In filing for re-election, Boxer, a three-term Democratic senator, acknowledged an anti-incumbent sentiment among voters.

“We’re moving out of a very, very, very tough time and people want to know that you’re on their side and that you’re standing up and thinking about how you’re going to fight for them every day," said Boxer.

Three Republicans seek to oust Boxer: former Hewlett-Packard chief Carly Fiorina, ex-Congressman Tom Campbell and State Senator Chuck DeVore of Irvine.

Tea Party activists also vow to oppose the incumbent. The 69-year-old senator dismisses them.

“I think some of the Tea Party points of view are so out of step with the far-out-of-the-mainstream that it’s probably going to help me in many ways," said Boxer.

Political observers maintain that Boxer’s vulnerable, especially after the GOP’s upset Senate victory in heavily Democratic Massachusetts.

The national Democratic Party is already sending big names to assist her.
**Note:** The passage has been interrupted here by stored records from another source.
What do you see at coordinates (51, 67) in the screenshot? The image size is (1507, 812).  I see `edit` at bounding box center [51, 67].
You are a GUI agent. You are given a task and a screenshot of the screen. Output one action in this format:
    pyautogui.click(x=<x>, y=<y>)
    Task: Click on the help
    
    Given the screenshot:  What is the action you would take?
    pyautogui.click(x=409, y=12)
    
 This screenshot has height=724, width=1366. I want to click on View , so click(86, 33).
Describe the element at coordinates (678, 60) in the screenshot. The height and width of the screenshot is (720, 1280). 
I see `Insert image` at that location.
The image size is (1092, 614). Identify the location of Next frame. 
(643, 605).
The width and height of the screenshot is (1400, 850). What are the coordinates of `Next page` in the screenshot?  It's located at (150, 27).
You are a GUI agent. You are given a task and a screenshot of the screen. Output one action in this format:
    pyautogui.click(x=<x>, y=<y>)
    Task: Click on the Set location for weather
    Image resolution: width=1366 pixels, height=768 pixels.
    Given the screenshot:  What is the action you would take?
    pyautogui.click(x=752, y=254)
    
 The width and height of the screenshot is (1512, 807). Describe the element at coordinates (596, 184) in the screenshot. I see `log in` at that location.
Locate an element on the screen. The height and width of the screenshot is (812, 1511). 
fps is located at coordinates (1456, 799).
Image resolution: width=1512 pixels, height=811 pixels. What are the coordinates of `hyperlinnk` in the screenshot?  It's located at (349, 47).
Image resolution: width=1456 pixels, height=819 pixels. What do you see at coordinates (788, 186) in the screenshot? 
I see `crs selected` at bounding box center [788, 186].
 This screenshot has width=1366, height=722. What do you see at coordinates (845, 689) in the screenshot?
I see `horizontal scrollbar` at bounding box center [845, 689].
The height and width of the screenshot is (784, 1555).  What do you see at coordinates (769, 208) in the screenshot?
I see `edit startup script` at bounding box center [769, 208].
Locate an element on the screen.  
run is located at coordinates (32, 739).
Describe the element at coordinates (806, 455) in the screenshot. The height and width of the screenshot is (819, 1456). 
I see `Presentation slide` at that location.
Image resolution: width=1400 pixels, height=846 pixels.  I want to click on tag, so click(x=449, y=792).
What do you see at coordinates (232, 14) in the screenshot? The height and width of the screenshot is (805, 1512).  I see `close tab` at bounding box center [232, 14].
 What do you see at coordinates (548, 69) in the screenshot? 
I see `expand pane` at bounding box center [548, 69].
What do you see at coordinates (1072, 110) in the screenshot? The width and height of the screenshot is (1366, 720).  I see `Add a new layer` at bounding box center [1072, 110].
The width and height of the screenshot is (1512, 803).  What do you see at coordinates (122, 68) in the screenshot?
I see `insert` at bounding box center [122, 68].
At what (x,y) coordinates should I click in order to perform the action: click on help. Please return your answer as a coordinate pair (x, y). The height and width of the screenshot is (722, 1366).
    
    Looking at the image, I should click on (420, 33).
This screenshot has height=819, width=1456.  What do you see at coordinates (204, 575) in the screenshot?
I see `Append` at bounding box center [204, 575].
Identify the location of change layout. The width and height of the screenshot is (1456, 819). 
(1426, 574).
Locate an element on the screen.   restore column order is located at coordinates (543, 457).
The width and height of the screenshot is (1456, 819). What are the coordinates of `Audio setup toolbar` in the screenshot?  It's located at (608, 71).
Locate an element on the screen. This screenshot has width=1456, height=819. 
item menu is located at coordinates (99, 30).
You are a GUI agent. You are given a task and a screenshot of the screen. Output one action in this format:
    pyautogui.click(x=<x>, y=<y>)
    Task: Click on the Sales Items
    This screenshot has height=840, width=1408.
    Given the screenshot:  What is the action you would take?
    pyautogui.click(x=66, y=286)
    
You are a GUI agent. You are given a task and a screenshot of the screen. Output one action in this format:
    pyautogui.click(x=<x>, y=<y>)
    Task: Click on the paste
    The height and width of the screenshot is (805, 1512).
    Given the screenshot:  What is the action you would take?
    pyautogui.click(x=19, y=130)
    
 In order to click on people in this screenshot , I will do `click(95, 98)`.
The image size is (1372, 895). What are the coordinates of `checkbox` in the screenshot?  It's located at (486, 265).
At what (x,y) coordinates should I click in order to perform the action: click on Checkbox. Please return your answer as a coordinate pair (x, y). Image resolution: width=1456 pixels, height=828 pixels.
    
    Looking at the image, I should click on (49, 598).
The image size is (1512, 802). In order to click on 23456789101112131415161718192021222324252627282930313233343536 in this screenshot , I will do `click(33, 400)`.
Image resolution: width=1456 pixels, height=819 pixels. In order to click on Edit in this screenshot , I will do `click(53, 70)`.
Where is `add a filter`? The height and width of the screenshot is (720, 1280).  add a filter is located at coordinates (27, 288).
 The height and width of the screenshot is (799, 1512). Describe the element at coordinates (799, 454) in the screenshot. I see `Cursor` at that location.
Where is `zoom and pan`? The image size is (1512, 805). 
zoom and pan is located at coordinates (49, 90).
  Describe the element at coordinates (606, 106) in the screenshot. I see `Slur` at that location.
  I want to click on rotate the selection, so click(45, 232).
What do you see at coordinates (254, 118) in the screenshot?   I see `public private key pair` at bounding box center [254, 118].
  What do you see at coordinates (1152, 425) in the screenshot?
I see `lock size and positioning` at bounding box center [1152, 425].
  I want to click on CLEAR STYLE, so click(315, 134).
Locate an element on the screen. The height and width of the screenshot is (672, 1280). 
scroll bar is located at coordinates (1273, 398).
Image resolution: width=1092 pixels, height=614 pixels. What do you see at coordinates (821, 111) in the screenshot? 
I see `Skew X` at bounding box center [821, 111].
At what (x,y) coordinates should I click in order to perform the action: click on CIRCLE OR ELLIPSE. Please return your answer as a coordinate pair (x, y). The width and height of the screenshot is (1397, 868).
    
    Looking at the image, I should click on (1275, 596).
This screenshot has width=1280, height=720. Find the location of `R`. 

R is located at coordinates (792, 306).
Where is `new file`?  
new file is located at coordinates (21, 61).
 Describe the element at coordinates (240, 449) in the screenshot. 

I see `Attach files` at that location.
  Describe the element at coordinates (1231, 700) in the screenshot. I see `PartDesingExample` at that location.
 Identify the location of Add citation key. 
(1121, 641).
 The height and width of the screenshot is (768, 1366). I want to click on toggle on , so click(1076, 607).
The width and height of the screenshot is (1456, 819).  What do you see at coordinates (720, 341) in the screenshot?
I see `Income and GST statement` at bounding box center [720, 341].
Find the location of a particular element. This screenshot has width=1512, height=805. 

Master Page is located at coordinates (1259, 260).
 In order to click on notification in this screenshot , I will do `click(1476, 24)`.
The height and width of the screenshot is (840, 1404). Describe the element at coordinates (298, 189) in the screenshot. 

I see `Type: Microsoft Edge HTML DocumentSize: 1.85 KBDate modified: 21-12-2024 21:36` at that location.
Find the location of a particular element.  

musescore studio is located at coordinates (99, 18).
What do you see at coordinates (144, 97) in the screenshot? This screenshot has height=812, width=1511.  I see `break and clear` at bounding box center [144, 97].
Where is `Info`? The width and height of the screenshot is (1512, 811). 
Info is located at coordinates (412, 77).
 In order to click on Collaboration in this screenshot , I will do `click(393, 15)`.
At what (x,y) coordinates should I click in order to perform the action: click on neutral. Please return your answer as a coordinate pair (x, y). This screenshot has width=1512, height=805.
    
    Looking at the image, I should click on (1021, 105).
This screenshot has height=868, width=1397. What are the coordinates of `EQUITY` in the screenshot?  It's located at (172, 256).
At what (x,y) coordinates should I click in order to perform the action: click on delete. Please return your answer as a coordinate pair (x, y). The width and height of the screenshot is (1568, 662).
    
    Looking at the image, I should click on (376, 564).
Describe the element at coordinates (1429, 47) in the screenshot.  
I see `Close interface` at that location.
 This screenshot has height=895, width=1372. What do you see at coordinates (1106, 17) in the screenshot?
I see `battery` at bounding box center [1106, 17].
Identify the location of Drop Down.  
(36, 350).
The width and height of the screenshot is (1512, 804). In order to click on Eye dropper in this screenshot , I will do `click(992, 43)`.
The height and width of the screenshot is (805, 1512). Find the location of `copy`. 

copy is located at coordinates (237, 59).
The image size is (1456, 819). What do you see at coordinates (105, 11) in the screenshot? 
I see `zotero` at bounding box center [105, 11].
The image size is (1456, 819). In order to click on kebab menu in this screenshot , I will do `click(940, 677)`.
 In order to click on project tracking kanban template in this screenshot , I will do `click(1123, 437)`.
Former Vice President Al Gore Thursday headlined a Boxer fundraiser in Pacific Palisades.

Boxer said she hopes to make the environment and jobs big issues in the campaign.

“Clean energy policy — that’s the way we’re going to get out of this tough economic time," said Boxer.

"If we in California in particular continue where we’re going, we’ll have the technology the whole world wants — because the whole world is going green.”

Asked what she thought of Indiana Senator Evan Bayh's decision against running for re-election, Boxer said she agreed with his analysis that the U.S. Senate is getting bogged down with the increasing use of the filibuster.

Boxer also said Bayh, whom she called a close friend, did not like the legislative process as much as she does.